Goal 1: Pick out each line in the listing below that contains the string "click" and copy those lines.

Selected excerpt:
Davidson & Kawatsura Informational [Page 14] RFC 2802 Digital Signatures for IOTP April 2000

 Attributes Description
 issuer: Name of the issuing certification authority.  See [RFC 2253]
 for RECOMMENDED syntax.
 number: Issuer-specific certificate identification.

4.5 Common Components

4.5.1 Value

 A value contains the "raw" data of a signature or digest algorithm,
 usually in a base-64 encoded form. See [RFC 2045] for algorithm used
 to base-64 encode data.
 <!ELEMENT Value ( #PCDATA ) >
 <!ATTLIST Value
         ID                 ID            #IMPLIED
         encoding      (base64|none)     'base64'
 >
 Content Description
 PCDATA:  Content value after adequate encoding.
 Attributes Description
 encoding:  This attribute specifies the decoding scheme to be
 employed for recovering the original byte stream from the content of
 the element. This document recognizes the following two schemes:
 none: the content has not been subject to any particular encoding.
 This does not preclude however the use of native XML encoding such as
 CDATA section or XML escaping.
 base64: The content has been encoded by means of the base64 encoding
 scheme.

4.5.2 Locator

 The Locator element consists of simple XML link [XLink].  This
 element allows unambiguous reference to a resource or fragment of a
 resource.
 <!ELEMENT Locator EMPTY>
 <!ATTLIST Locator
         xml:link         CDATA        #FIXED         'simple'
         href             CDATA        #REQUIRED >

Davidson & Kawatsura Informational [Page 15] RFC 2802 Digital Signatures for IOTP April 2000

 Attributes Description
 xml:link: Required XML link attribute that specifies the nature of
 the link (simple in this case).
 href: Locator value that may contains either a URI [RFC 2396], a
 fragment identifier, or both.

5. Supported Algorithms

 The IOTP specification 1.0 requires the implementation of the DSA,
 DOM-HASH, SHA1, HMAC algorithms. Implementation of RSA is also
 recommended.

5.1 Digest Algorithms

 This specification contemplates two types of digest algorithms, both
 of which provide a digest string as a result:
 Surface string digest algorithms
 These algorithms do not have any particular knowledge about the
 content being digested and operate on the raw content value. Any
 changes in the surface string of a given content affect directly the
 value of the digest being produced.

Extracted data:
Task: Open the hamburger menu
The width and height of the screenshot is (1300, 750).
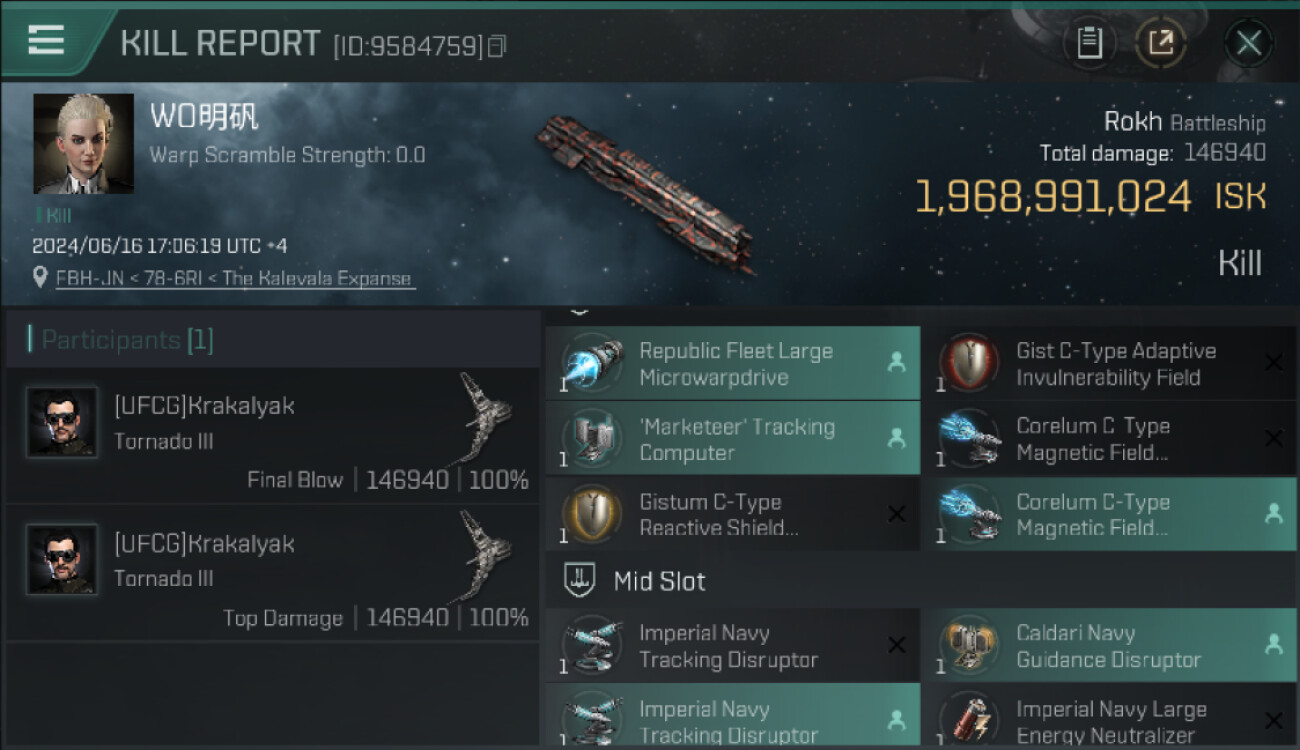Action: (46, 40)
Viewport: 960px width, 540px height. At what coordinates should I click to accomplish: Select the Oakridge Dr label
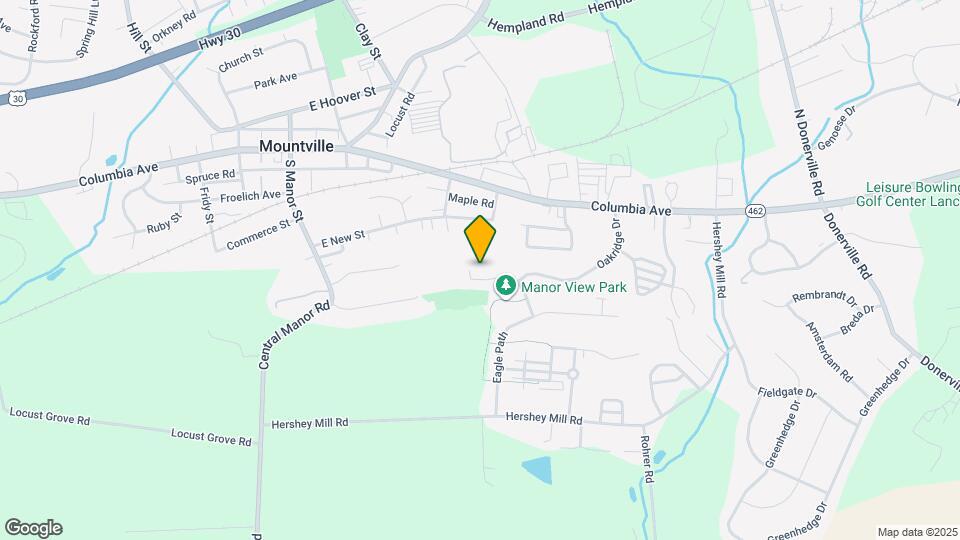(x=610, y=242)
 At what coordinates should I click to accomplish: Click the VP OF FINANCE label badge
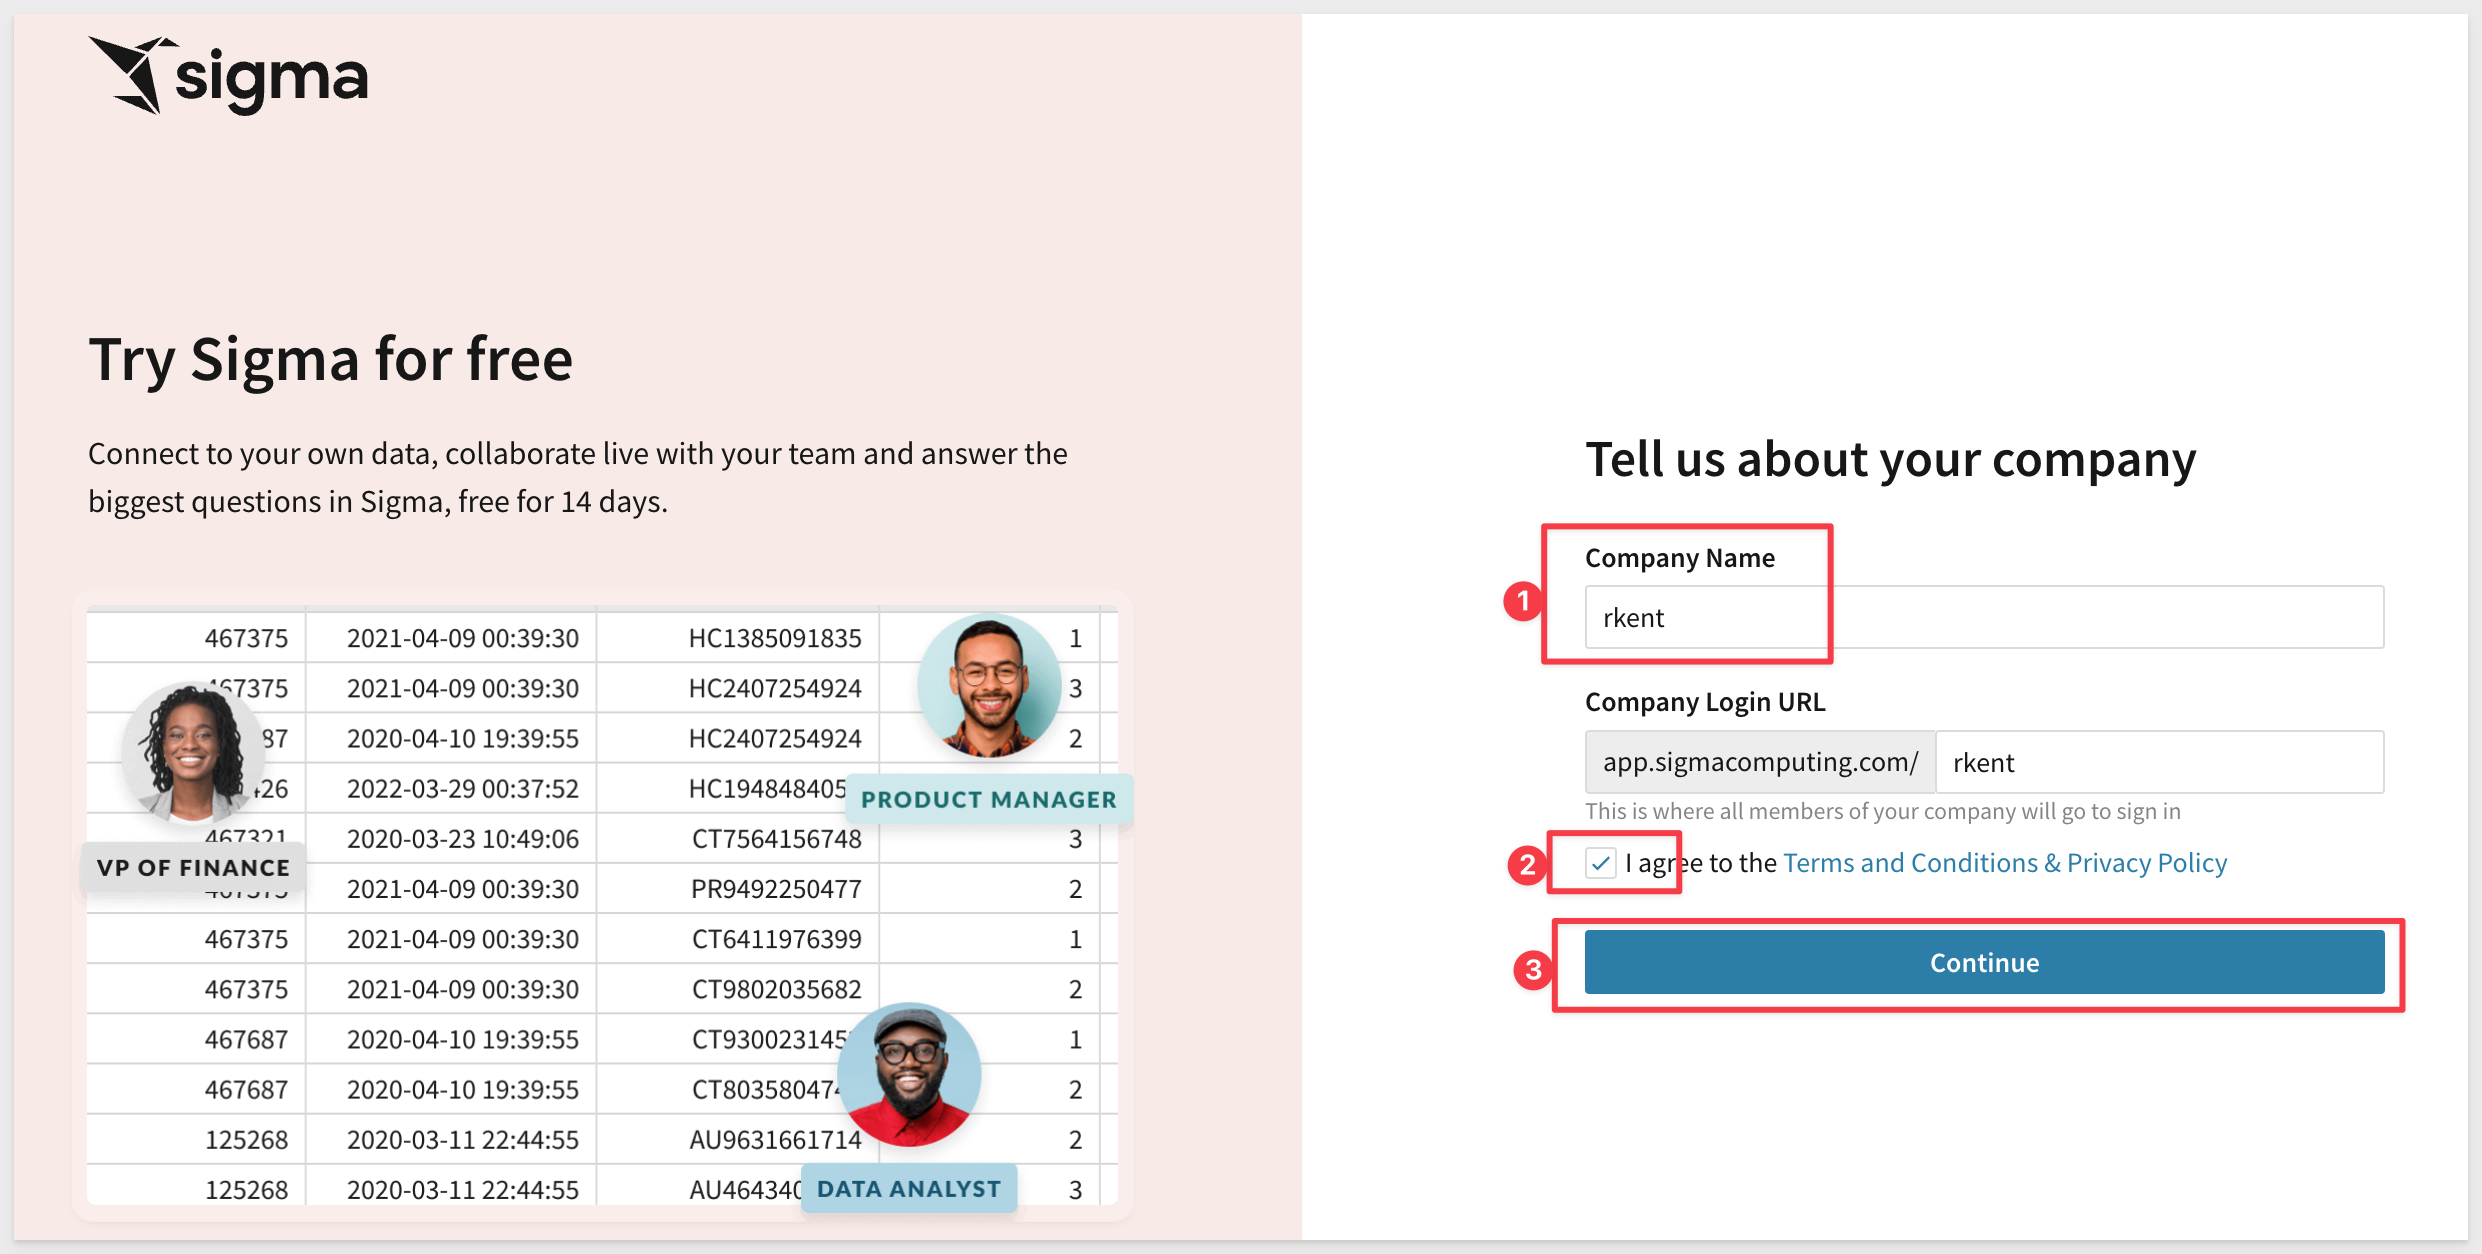(193, 867)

Goal 2: Continue the excerpt on digital signatures for IOTP, starting right after its final sentence.

Expected output 1:
Viewport: 960px width, 540px height. At what coordinates should I click to accomplish: Select the Oakridge Dr label
 At what coordinates should I click to accomplish: Click the VP OF FINANCE label badge

Expected output 2:
 Canonical digest algorithms
 These algorithms have been tailored for a particular content type and
 produce a digest value that depends upon the core semantics of such
 content. Changes limited to the surface string of a given content do
 not affect the value of the digest being produced unless they affect
 the core semantic.

5.1.1 SHA1

 Surface string digest algorithm designed by NIST and NSA for use with
 the Digital Signature Standard. This algorithm produces a 160-bit
 hash value. This algorithm is documented in NIST FIPS Publication
 180-1 [SHA1].
 This algorithm does not require any parameter.
 The SHA1 URN used for this specification is "urn:nist-gov:sha1".

Davidson & Kawatsura Informational [Page 16] RFC 2802 Digital Signatures for IOTP April 2000

5.1.2 DOM-HASH

 XML canonical digest algorithm proposed by IBM Tokyo Research
 Laboratory. This algorithm operates on the DOM representation of the
 document and provides an unambiguous means for recursive computation
 of the hash value of the nodes that constitute the DOM tree [RFC
 2803]. This algorithm has many applications such as computation of
 digital signature and synchronization of DOM trees. However, because
 the hash value of an element is computed from the hash values of the
 inner elements, this algorithm is better adapted to small documents
 that do not require one-pass processing.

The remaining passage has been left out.